───── The input

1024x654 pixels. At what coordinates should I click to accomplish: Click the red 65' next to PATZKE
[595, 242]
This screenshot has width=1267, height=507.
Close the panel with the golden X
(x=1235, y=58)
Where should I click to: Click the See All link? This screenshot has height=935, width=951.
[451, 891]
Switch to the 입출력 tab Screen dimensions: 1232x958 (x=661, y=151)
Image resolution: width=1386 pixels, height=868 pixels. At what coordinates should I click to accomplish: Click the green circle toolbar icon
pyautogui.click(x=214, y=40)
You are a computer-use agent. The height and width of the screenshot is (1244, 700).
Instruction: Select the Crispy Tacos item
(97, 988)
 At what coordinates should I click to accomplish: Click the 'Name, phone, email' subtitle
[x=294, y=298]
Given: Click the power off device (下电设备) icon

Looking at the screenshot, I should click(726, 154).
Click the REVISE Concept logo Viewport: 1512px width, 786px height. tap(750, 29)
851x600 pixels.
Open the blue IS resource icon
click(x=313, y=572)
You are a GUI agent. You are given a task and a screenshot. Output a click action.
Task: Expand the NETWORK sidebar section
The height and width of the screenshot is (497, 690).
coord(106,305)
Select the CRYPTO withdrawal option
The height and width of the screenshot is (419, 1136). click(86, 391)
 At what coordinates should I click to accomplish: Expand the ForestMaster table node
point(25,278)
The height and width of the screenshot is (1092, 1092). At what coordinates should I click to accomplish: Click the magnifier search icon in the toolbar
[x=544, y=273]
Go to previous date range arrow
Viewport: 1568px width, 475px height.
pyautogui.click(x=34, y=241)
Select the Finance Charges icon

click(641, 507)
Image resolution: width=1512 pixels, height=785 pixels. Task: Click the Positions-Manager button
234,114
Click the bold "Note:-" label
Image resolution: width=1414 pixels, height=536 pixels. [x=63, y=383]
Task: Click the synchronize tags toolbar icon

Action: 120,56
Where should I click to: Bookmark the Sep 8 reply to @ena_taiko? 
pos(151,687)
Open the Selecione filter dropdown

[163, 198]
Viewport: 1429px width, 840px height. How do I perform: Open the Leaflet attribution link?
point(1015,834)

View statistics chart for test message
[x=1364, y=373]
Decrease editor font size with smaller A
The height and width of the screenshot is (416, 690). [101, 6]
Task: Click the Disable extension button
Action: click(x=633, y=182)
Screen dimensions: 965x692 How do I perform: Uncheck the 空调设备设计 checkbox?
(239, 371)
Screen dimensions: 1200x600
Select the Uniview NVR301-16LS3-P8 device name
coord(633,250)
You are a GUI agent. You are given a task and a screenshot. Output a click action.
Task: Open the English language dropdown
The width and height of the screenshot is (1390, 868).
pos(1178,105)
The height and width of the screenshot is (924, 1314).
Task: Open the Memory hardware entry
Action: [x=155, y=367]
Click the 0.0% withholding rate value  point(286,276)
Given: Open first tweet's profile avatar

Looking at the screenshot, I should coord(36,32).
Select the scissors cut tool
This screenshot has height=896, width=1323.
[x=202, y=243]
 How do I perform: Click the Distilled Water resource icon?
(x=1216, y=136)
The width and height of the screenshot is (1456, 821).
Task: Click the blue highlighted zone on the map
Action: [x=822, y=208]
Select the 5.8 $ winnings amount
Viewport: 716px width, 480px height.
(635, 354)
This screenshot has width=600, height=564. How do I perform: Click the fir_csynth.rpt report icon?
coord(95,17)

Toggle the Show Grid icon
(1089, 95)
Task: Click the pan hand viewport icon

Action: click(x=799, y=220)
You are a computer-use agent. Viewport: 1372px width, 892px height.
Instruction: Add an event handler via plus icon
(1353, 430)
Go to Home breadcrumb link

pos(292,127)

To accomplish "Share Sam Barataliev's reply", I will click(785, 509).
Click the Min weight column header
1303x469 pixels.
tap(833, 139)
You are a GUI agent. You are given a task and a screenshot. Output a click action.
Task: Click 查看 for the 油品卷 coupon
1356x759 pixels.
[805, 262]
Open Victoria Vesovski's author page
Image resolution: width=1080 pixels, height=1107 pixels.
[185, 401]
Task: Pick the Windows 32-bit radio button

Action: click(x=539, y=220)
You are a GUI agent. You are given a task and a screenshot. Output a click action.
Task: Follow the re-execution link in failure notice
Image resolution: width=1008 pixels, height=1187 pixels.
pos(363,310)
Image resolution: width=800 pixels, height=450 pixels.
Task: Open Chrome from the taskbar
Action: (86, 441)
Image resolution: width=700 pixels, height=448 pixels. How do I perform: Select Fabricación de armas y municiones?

──────────

Copy out, in full, each of the lines above that contains the word "device".

Given: Click the power off device (下电设备) icon
Select the Uniview NVR301-16LS3-P8 device name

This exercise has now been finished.